Watch your head! The pilot repeated to each of us. My turn came to drop down to the float, balance-step across the wet deck and jump for the shore. Head down. Focus on the slippery metal, I narrowly avoid the tail of the plane and make it to land. The dark wooden cabin sits an easy twenty steps from the lake’s edge. Its perspective the same for the last sixty some years. The vantage of the outhouse changes more often than the new coats of stain preserving the structures. This far north, the noon sun never crests directly overhead; its fall glow reflects from the calm waters and dances in the orange and yellows of the decaying Devil’s Club and alder leaves.
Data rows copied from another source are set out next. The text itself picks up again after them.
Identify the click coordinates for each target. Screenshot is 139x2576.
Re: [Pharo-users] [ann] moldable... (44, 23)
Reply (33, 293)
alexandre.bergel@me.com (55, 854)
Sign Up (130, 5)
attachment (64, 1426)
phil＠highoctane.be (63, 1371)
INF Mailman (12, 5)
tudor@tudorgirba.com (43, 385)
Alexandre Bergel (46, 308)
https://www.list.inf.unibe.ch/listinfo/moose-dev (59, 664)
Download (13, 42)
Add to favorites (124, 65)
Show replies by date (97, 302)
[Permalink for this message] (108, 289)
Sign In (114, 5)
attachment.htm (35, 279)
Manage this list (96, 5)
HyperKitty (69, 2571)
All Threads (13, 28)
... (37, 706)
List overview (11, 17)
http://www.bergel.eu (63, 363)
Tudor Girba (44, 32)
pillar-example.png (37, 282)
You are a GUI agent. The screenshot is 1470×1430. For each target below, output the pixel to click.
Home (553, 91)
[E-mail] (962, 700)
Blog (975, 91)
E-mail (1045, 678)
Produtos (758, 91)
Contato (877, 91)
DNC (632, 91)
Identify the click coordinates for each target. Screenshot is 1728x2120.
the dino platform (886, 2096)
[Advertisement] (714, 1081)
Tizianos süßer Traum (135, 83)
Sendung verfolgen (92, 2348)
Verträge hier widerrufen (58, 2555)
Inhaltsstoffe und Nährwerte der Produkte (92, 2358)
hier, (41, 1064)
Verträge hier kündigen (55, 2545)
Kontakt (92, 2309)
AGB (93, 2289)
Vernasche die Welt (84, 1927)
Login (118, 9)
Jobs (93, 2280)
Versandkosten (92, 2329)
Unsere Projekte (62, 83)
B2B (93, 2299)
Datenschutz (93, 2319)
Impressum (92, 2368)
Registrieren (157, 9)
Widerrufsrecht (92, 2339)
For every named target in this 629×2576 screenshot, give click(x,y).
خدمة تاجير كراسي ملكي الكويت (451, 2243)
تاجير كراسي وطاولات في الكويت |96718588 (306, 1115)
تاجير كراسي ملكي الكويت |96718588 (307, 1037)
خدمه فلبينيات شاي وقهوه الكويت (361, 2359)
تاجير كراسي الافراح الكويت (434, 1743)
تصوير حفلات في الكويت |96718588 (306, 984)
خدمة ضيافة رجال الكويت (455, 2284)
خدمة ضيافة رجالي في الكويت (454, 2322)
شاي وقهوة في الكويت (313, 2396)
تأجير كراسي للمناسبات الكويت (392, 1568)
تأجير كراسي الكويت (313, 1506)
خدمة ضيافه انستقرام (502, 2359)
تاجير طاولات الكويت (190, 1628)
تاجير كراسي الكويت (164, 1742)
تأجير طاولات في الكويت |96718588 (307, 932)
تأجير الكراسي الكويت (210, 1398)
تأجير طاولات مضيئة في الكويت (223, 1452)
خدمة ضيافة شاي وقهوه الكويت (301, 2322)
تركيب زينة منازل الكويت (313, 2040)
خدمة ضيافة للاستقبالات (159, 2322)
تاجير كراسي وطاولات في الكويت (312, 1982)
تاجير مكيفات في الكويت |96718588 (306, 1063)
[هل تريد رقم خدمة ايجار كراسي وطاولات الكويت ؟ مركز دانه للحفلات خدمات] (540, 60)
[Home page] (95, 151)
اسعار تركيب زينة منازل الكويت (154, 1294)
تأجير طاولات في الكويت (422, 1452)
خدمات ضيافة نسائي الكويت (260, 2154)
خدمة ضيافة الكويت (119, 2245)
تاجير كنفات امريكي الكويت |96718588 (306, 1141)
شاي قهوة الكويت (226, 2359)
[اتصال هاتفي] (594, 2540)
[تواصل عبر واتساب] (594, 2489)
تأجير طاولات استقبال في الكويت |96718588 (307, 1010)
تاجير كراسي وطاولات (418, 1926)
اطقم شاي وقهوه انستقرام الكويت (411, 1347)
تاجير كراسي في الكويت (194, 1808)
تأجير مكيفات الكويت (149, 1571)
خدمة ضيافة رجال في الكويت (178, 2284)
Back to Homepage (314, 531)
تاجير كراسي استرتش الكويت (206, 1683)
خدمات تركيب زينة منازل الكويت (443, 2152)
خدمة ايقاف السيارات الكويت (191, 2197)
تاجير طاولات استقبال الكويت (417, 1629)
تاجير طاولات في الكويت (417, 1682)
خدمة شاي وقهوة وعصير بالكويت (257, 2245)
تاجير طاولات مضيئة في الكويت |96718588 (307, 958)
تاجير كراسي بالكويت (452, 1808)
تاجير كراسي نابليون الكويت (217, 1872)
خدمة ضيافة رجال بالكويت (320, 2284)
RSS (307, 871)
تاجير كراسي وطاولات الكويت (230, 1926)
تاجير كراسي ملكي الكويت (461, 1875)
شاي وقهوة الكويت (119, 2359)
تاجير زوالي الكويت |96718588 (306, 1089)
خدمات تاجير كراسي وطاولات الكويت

A slight breeze discourages the hardy, biting bugs and heightens the sweet smell of fall. The piles of gear stack at the shore.
Minutes later silence replaces our excitement as the Beaver’s engine fades. A slow breath, in then out, marks an absolute feeling of self-reliance and respect for the refuge of the public use cabin. Alone at this solitary cabin, it takes each of us trekking our gear from the lake’s edge to the cabin door to shake the feeling of town. Simple. Calm. Our heartbeats adjust to the lapping of the lake water, the twill of the squirrel patrols and the mesmerizing calls and responses of the resident loons.
No human has been to the cabin in several months. Access to Laura Lake is by float plane only. Our task now is to replace the worn fireboard beneath the woodstove. Stuck tightly to the cabin’s wooden floor, the stubborn nails give in to our insistence. Its job finished; the absence of the crumpled protective sheet leaves a stain around the newly placed, smaller board. We sweep the floor and ready the firebox for later. The ice-filled cooler takes up residence on the porch. Soft goods, solar lights, books and cameras stack onto the generous wooden bunks that line three sides of the cabin’s interior. Their brass hardware unlocked, the multipaned windows open outward to the sound of spruce splitting. We circulate a congratulatory beer, dig hiking boots from our dry bags and take a moment.
Leather holsters, sidearms and bear spray decorate each of our torsos; two of us have loud whistles at our ready. The Kork raft and the two Alpacas will wait for another day’s adventure. The four of us prepare to walk the woods between Laura Lake to Paul’s Lake on Afognak Island. We are between seasonal salmon runs; hyperaware of the locals. Trailing close together, we climb the hill, pass the outhouse and filter our way through the giant leaves of the Devils’ Club, around the vast mounds of spruce cones and under the dense canopy of the conifers. At times, the route to the fish ladder and river between the two lakes is no more than deep, mossy indentations. T-markers link the route but never in an overly obtrusive way. We all call, “Hey bear!”